*Work to be completed*.
Copy out, word for word, the part of the records that opens with the line containing "Image resolution: width=887" and closes with the line containing "Click the user", both of those lines included.

*Records for this task*.

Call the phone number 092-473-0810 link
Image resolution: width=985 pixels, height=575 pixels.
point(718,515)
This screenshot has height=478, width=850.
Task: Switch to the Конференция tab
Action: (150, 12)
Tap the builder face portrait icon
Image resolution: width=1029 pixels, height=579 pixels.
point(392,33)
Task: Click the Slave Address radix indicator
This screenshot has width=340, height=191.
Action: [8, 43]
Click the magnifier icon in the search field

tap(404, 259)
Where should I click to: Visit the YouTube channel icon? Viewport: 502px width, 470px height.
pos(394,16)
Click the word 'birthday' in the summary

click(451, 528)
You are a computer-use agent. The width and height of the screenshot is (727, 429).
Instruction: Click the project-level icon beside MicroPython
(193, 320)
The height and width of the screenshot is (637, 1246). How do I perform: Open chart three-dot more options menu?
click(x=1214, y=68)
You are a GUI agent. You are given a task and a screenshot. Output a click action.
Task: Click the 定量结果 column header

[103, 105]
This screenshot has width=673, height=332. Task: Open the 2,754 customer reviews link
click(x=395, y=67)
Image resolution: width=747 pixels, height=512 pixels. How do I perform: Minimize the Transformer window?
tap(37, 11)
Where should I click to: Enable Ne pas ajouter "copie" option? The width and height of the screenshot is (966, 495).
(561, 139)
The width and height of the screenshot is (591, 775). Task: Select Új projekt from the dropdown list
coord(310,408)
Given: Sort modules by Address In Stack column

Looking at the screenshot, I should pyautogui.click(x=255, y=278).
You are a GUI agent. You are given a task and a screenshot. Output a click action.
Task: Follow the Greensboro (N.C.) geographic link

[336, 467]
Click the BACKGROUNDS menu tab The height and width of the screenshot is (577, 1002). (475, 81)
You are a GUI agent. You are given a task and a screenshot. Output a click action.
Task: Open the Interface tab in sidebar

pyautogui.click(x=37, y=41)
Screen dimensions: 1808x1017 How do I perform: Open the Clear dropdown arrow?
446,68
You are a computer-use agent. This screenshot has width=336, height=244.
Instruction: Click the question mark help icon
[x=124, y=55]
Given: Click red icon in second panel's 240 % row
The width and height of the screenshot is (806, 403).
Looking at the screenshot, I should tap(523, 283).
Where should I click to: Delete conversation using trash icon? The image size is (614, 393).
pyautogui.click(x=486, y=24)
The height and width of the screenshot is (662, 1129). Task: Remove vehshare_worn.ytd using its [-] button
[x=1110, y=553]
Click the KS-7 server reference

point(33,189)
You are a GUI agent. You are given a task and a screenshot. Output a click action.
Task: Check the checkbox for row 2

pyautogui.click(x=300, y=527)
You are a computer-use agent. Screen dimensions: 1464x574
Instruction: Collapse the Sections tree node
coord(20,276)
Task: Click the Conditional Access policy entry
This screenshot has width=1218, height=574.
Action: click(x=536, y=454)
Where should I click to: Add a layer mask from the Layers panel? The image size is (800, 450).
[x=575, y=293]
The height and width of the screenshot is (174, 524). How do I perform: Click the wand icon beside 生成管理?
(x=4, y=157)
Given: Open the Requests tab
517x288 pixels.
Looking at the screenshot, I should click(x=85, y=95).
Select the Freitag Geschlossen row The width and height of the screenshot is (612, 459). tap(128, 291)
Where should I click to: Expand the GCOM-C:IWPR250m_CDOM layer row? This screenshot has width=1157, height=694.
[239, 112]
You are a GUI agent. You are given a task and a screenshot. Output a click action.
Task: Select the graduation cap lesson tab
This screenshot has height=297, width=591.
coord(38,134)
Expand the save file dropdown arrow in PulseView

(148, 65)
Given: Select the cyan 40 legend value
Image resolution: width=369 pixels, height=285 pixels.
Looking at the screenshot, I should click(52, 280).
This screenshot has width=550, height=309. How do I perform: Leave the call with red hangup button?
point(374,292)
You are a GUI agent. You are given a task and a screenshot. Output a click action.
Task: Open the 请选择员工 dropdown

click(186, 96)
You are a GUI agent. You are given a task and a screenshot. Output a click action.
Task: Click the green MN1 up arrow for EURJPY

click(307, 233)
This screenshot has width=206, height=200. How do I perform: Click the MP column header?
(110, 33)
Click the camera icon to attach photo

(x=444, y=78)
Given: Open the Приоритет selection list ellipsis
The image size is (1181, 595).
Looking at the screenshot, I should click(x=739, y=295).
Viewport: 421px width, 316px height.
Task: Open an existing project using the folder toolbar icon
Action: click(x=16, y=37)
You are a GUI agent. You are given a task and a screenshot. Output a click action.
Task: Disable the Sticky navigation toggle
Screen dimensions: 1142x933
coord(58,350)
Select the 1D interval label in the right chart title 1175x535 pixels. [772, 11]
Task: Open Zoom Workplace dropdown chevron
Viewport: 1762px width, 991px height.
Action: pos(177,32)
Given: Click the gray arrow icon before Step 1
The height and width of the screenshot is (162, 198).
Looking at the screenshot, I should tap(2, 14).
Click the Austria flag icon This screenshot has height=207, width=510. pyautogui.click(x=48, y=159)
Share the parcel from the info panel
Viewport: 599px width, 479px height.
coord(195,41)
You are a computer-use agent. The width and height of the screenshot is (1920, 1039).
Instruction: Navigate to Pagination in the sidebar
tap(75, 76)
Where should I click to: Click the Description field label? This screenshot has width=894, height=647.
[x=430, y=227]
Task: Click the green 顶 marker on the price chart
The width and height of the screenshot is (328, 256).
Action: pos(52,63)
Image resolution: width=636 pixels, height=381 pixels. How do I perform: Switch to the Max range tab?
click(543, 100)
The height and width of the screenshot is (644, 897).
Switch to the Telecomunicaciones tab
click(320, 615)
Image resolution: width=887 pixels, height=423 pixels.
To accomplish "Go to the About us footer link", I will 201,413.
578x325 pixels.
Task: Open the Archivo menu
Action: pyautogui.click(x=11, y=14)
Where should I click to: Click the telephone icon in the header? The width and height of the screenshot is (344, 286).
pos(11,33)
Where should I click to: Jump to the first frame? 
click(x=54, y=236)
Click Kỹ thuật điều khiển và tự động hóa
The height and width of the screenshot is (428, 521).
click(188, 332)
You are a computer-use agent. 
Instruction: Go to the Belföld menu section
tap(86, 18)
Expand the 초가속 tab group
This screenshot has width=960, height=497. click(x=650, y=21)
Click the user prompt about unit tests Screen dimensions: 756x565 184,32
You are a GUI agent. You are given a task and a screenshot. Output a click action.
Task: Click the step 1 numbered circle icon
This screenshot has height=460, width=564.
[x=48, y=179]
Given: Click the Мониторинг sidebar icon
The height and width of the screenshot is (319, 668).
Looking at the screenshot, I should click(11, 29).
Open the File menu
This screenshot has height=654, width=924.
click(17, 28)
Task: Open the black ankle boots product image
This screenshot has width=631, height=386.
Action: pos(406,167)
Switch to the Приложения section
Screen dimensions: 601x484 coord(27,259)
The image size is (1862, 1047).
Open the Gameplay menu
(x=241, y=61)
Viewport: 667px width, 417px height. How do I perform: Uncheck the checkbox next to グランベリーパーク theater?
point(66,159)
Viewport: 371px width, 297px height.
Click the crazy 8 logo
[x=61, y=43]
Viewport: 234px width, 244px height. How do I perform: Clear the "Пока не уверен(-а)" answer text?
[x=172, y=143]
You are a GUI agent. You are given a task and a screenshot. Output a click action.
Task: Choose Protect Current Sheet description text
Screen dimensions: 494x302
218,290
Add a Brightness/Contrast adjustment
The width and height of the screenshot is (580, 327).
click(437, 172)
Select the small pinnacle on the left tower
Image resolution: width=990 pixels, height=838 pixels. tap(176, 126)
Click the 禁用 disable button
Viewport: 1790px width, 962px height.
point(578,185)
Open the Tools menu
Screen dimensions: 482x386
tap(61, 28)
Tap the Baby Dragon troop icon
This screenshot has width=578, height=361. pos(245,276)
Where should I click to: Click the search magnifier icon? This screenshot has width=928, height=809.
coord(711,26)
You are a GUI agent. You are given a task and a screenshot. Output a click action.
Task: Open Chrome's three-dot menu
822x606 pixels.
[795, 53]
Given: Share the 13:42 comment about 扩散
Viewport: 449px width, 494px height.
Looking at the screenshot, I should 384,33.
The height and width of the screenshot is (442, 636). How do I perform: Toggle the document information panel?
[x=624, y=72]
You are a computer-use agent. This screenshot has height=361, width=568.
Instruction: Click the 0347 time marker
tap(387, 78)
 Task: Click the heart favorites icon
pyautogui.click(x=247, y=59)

*Solution to the exercise*.
Image resolution: width=887 pixels, height=423 pixels.
To accomplish "Go to the About us footer link", I will 201,413.
578x325 pixels.
Task: Open the Archivo menu
Action: pyautogui.click(x=11, y=14)
Where should I click to: Click the telephone icon in the header? The width and height of the screenshot is (344, 286).
pos(11,33)
Where should I click to: Jump to the first frame? 
click(x=54, y=236)
Click Kỹ thuật điều khiển và tự động hóa
The height and width of the screenshot is (428, 521).
click(188, 332)
You are a computer-use agent. 
Instruction: Go to the Belföld menu section
tap(86, 18)
Expand the 초가속 tab group
This screenshot has width=960, height=497. click(x=650, y=21)
Click the user prompt about unit tests Screen dimensions: 756x565 184,32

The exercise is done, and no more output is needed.